Improving Cybersecurity Forensics with A Coalesced Approach

Punctuation and the space between words serve a clear understanding of the meaning of a sentence and the intent of the author. In the sphere of cybersecurity forensics, cohesion and visibility are needed to identify anomalies, risks, and vulnerabilities that bad actors can exploit. Hackers have multiple tactics in their efforts to exploit technology flaws and human vulnerabilities. Cybersecurity enabled by artificial intelligence (AI) and machine learning (ML) can help security teams differentiate between normal and anomalous activity, while analytics offers a deep understanding of the hacker’s intentions.

Cyberattacks can include multiple stages that together comprise an attack chain. Attacks that are detected at the point of origin can be immediately killed to prevent data loss and malware that can spread across the network. Just as in our physical world, cyberattacks contain traceable evidence. Analyzing a cyberattack chain of evidence requires deep intelligence, visibility, and insights across all attack surfaces. Insightful data that have been coalesced and analyzed from multiple network entry points and across other internal attack surfaces enable investigations to rapidly prevent and mitigate attacks.
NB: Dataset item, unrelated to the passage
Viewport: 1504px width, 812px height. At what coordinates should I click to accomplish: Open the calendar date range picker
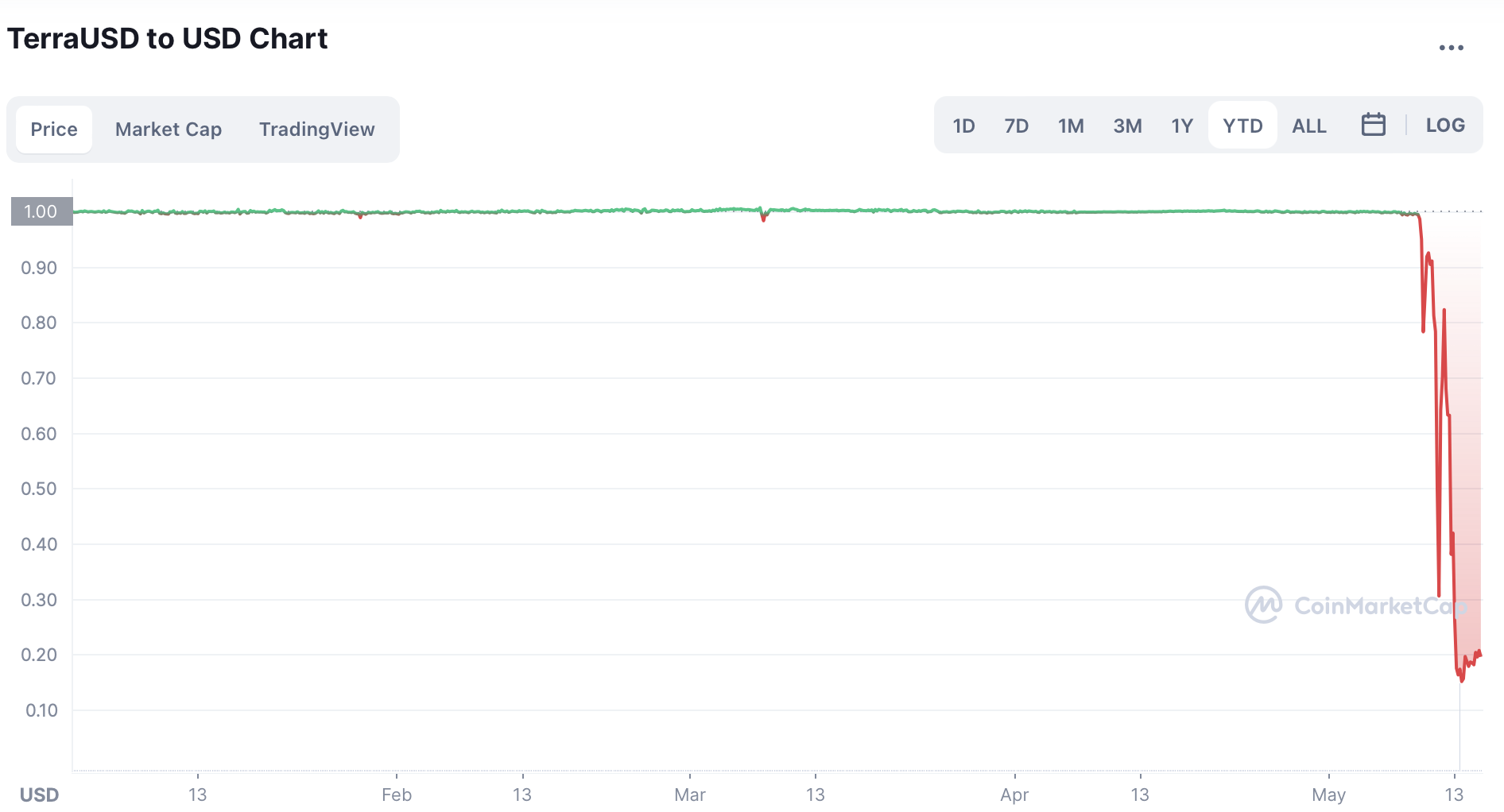(1373, 125)
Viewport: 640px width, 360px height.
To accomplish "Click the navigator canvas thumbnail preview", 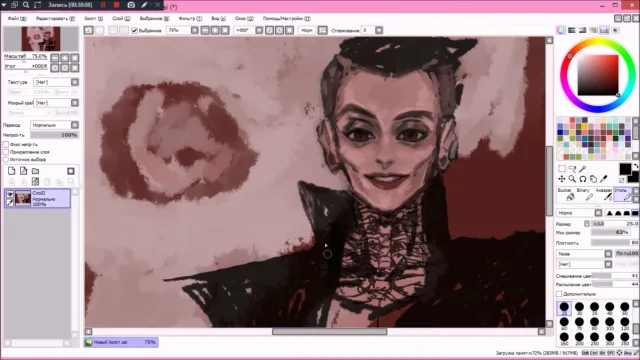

The finest way to terminate security skeletons skulking in an organization’s proverbial closet is to unify cybersecurity intelligence. This keeps the potential to deliver considerable forensic clarity by offering a single dashboard view of all attack vectors and surfaces. That single-view perspective can succinctly align the cross-connections of multiple natively integrated security functions with extensive contextual data. Applying sophisticated analytics and threat intelligence gives a view of the full context of an attack, with complete visibility across the entire chain of events.

Not only do cybersecurity solutions need to be more united, but it is also required for them to be extensible to support an open framework for interoperability. This offers them to share information with management platforms like security orchestration, automation and response (SOAR), and security, information, and event management (SIEM).

Automating Multifunctional Security Makes Organizations More Secure

Security automation permits IT and security operations to focus on strategic projects without getting bogged down with the processes underpinning their work. This makes them accomplish more and with considerable accuracy. Automating processes reduces manual steps to reduce the time required to obtain data from multiple attack vectors and attack surfaces for analysis. This can eliminate the time and effort collecting, coalescing, and analyzing cyberattacks, from hours, or even days, to just minutes.

The post Single-Function Products Are the Biggest Enemy for Cybersecurity Teams appeared first on Analytics Insight.